Filmin yönetmenliğini Robert Rodriguez ve Frank Miller yapmıştır. Pek çok tanınan çizgi roman serisine sahip olan Miller tanınmış fantastik filmlere konu olan eserlerinin yönetmenliğini & yapımcılığını da üstlenmiştir (Sin City, the Spirit filmelerinin yönetmenidir ve Wolverine, Batman ve 300 Spartalı filmlerinin senaryoları kendisine aittir). Ben bu tür filmlerden ve çizgi romanlardan hoşlanan birisi olarak filmi beğendim, her ne kadar sonunda bir yere bağlanamsa da (Bir noktaya eleştirim olacak, ilgisiz bir yerde koca kazandığı tüm paranın aldattığı eşi tarafından boşanmak suretiyle alınmasından çok korktuğunu söylemişti. Neden olduğunu anlayamadım zira Sin City'de yaşıyorsun, boşanma davasında hakimi görmek suretiyle işi halledersin kanaatimce ya da karını temizleyecek kişi bulmak da zor olmayacaktır, kıpps). İzlemenizi tavsiye ediyorum, sizin de değişik bulacağınızdan eminim.

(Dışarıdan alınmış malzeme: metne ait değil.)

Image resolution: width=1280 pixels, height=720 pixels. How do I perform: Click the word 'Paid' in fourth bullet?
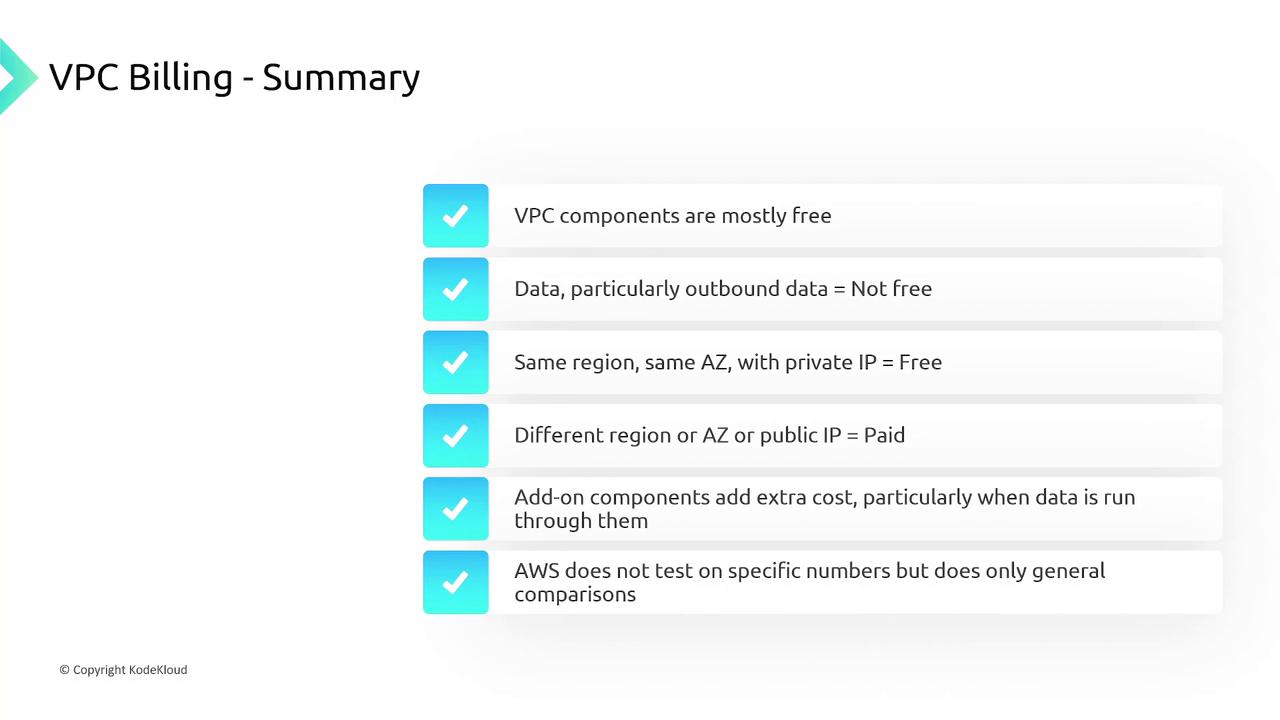[x=884, y=435]
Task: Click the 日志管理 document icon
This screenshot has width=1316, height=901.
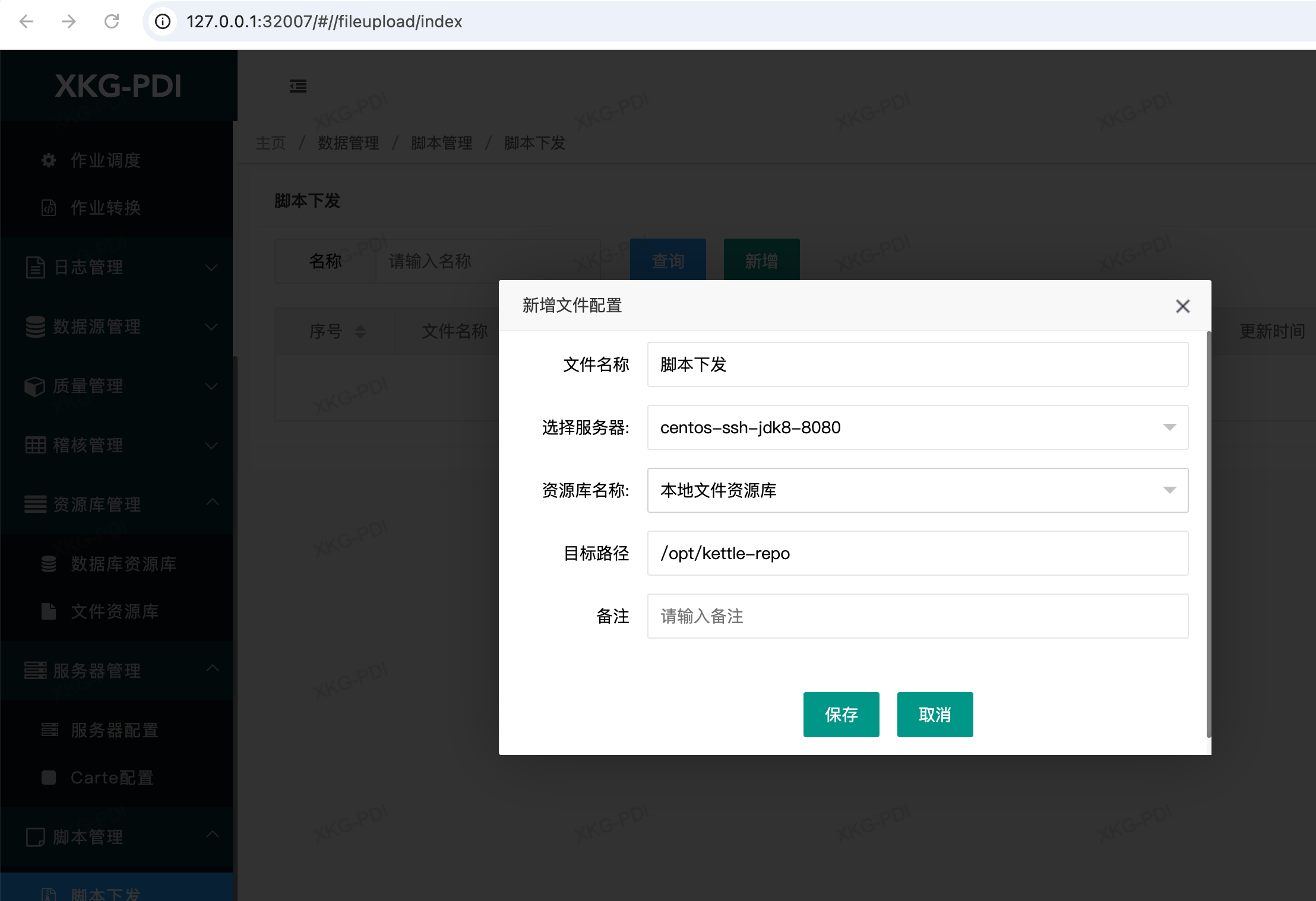Action: 35,268

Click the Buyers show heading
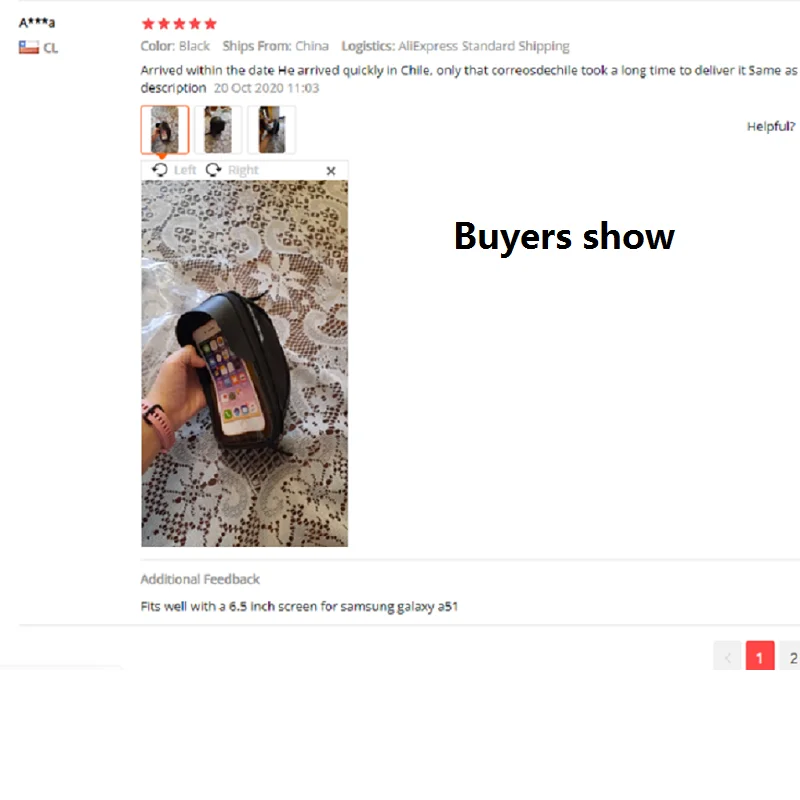point(564,237)
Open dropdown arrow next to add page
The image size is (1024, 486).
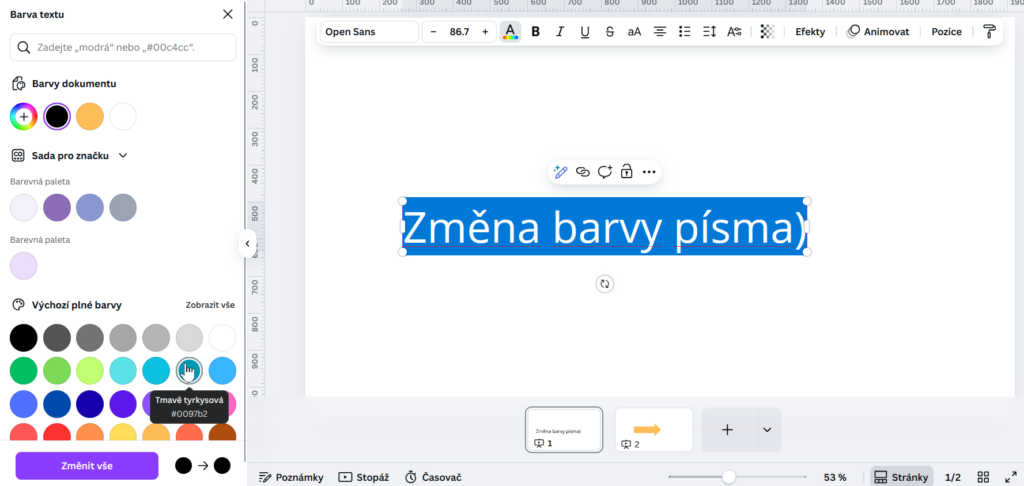[x=767, y=430]
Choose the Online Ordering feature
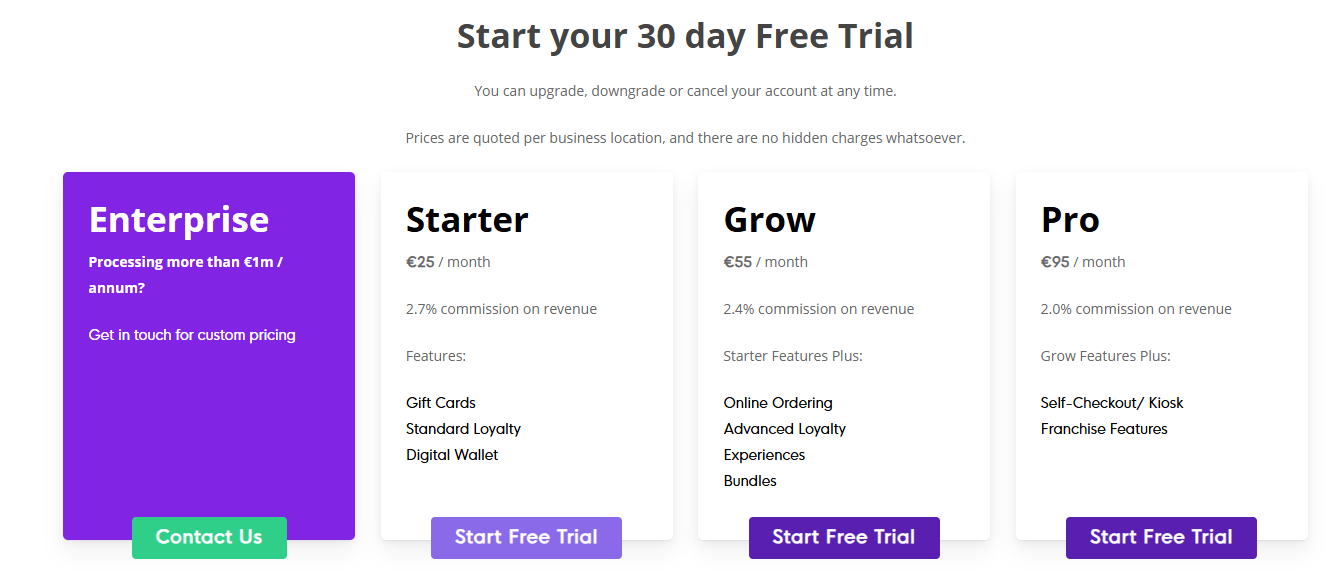 (778, 403)
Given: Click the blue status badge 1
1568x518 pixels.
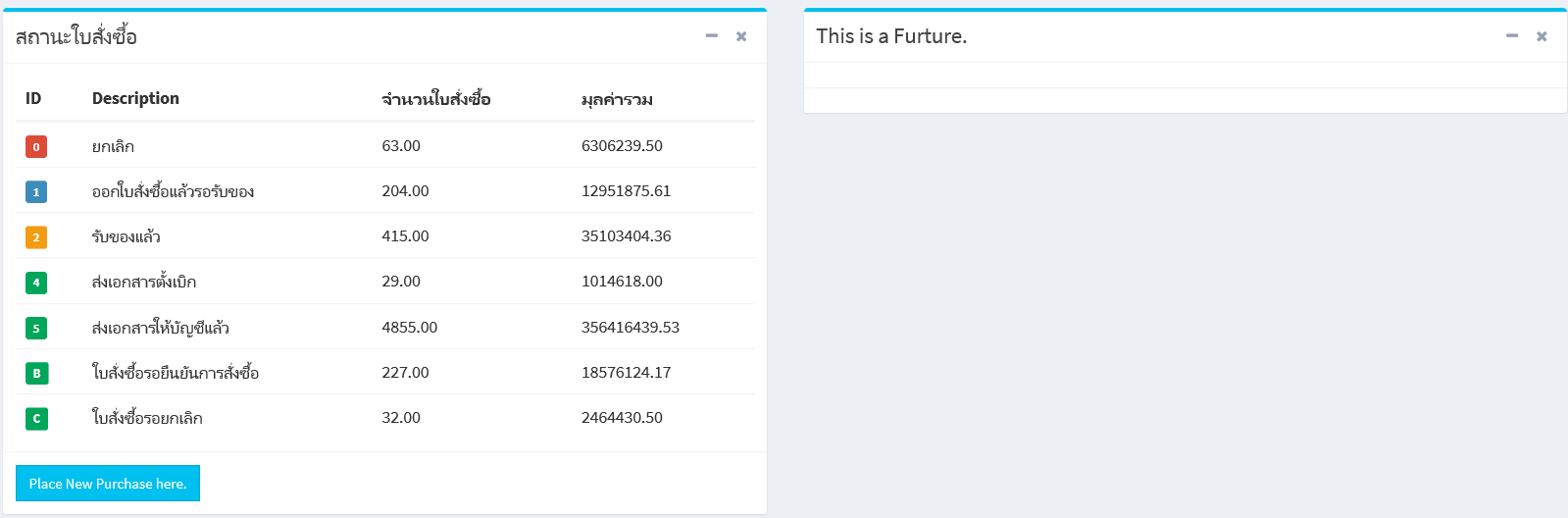Looking at the screenshot, I should pos(36,192).
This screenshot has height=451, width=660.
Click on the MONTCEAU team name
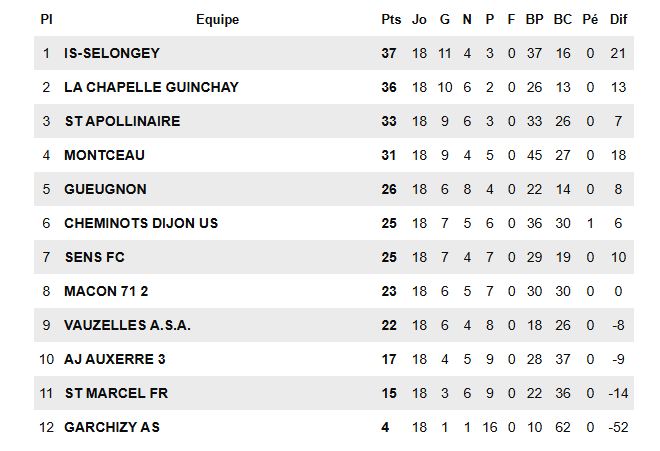[x=104, y=155]
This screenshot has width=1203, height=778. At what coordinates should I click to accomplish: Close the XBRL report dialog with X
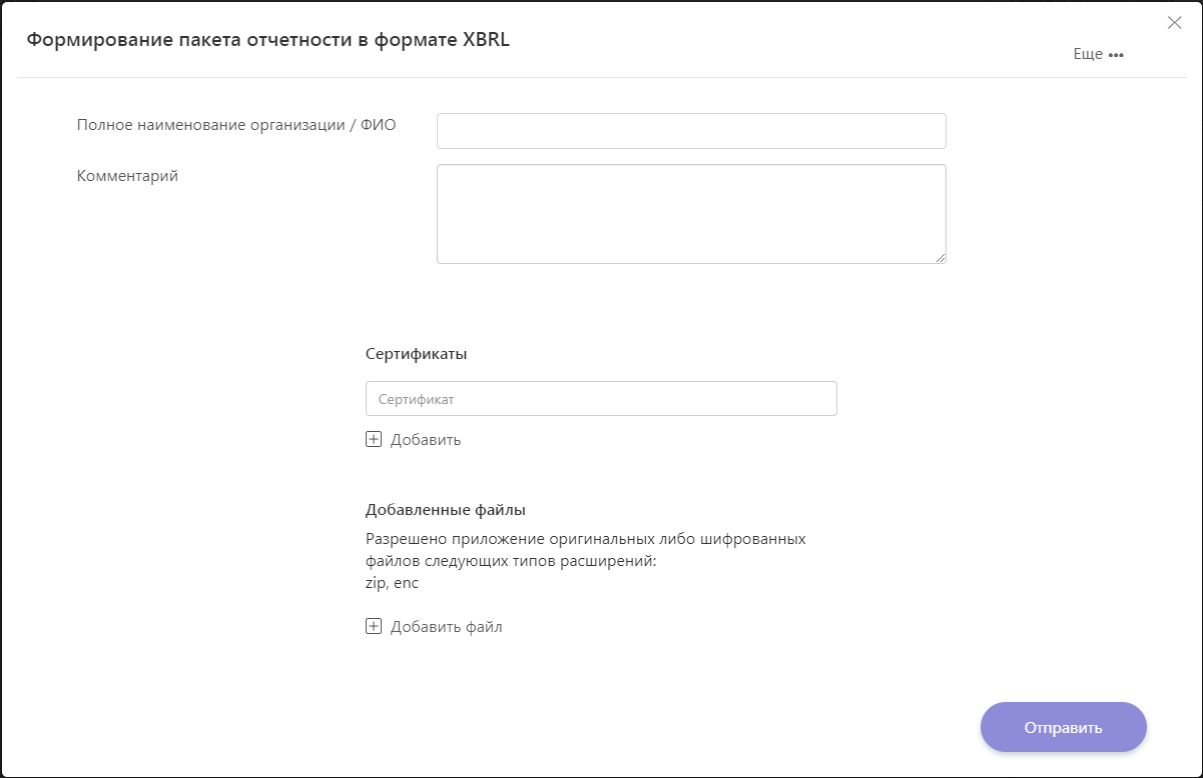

"Sin City's where you go in with your eyes open, or you don't come out at all.

"Death is just like life in Sin City. It always wins."

24 Ağustos 2014 Pazar

Lucy - 2014

Film, zaman zaman hepimizin aklından geçen bir soruya bilim-kurgu tadında yanıt vermeye çalışmış: Beynimizin % 10'undan fazlasını kullanırsak ne olur? Bu konuda şimdiye kadar kanıtlanamayan pek çok teoriden birisi bu filmde konu alınmış. Genç ve güzel ancak sıradan bir hayatı olan Lucy (Scarlett Johansson - Tarihteki ilk kadına verilen isim) bir hafta takıldığı bir adam tarafından (Richard) bir şekilde kandırılır ve kendisini acımasız bir Uzak Doğu uyuşturucu çetesinin elinde rehine/kurye olarak bulur. Operasyonla bağırsaklarının arasına yerleştirilerek Avrupa'ya ve Amerika'ya kaçırılmak istenilen C.P.H.4 isimli maddenin paketi patlayarak kanına karışması sonucu beyninde daha önce hiç kimsenin erişemediği noktalara erişir. Lucy'nin beyni yavaş yavaş gelişmeye başladığı için % 30, % 50, % 70'ini kullanabildiğinde neler olacağını ve en sonunda tamamını kullanmayı başardığında neler olacağını anlatan film bir anlamında Limitless'a da benziyor. Beynin çalışma kapasitesi ve algı düzeyi sentetik bir uyuşturucu ile arttırılıyor ancak Lucy gerçekleri görmek ve göstermek açısından çok havada kalıyor kanaatimce. Bununla beraber, Morgan Freeman'ın profesör olarak filmde rol alması ve bilimsel teorileri anlaşılabilecek en basit haliyle anlatması dahi filmin bu "Ne oldu yani şimdi?" sorusunu sordurmasına engel olamıyor. Ayrıca her türlü sentetik ilaç/uyuşturucunun doz aşımı insan denen makinenin işleyişini bozabiliyorsa, henüz daha kimsenin bilmediği ve bu kadar güçlü bir maddenin Lucy'ye ilk anda herhangi bir zarar vermemesi filmi gerçekçilikten biraz daha uzaklaştırıyor. Sonuçta bir bilim kurgu filmi olduğundan, bir başkasının hayal gücünden filmi izleyerek daha farklı bir mantık kurabiliyoruz.
 
Filmin yönetmeni "Sevginin Gücü", "5. Element", "Angel-A", "Derinlk Sarhoşluğu" ve "Malavita: Belalı Tanık" filmlerinden tanıdığımız Luc Besson ve oyuncu olarak Scarlett Johansson ve Morgan Freeman filmdeki tanınmış yüzlerden. IMDB puanının 6,6 olmasından anladığım kadarıyla kimse film hakkındaki düşüncelerinden emin değil :). Boş vaktiniz varsa zaman ayırılabilecek eğlenceli bir film ancak büyük beklentiyle gidilmemesi tavsiyemdir.
 
Yönetmen hikaye akışı boyunca varoluşsal teorilerle, kendini fazla ciddiye alan bilimle ve nihayetinde evrenin oluşumunu anlamak için harcanan enerjiyle sağlam kafa buluyor; bunu da yüzdeler artıkça absürt komedinin sınırlarını zorlayarak yapıyor. Spoiler vermeyelim ama filmin ‘saçma!’ hissettirebilecek finali benim açımdan tam bir CERN göndermesiydi. “Evrenin sırrını anlamak için bu kadar da kasmayın, yüzde yüze vardığınızda hepimiz bir yumurta ve bir spermden ibaretiz zaten!” diyor Luc Besson; bence başka da ciddiye alınacak bir derdi yok.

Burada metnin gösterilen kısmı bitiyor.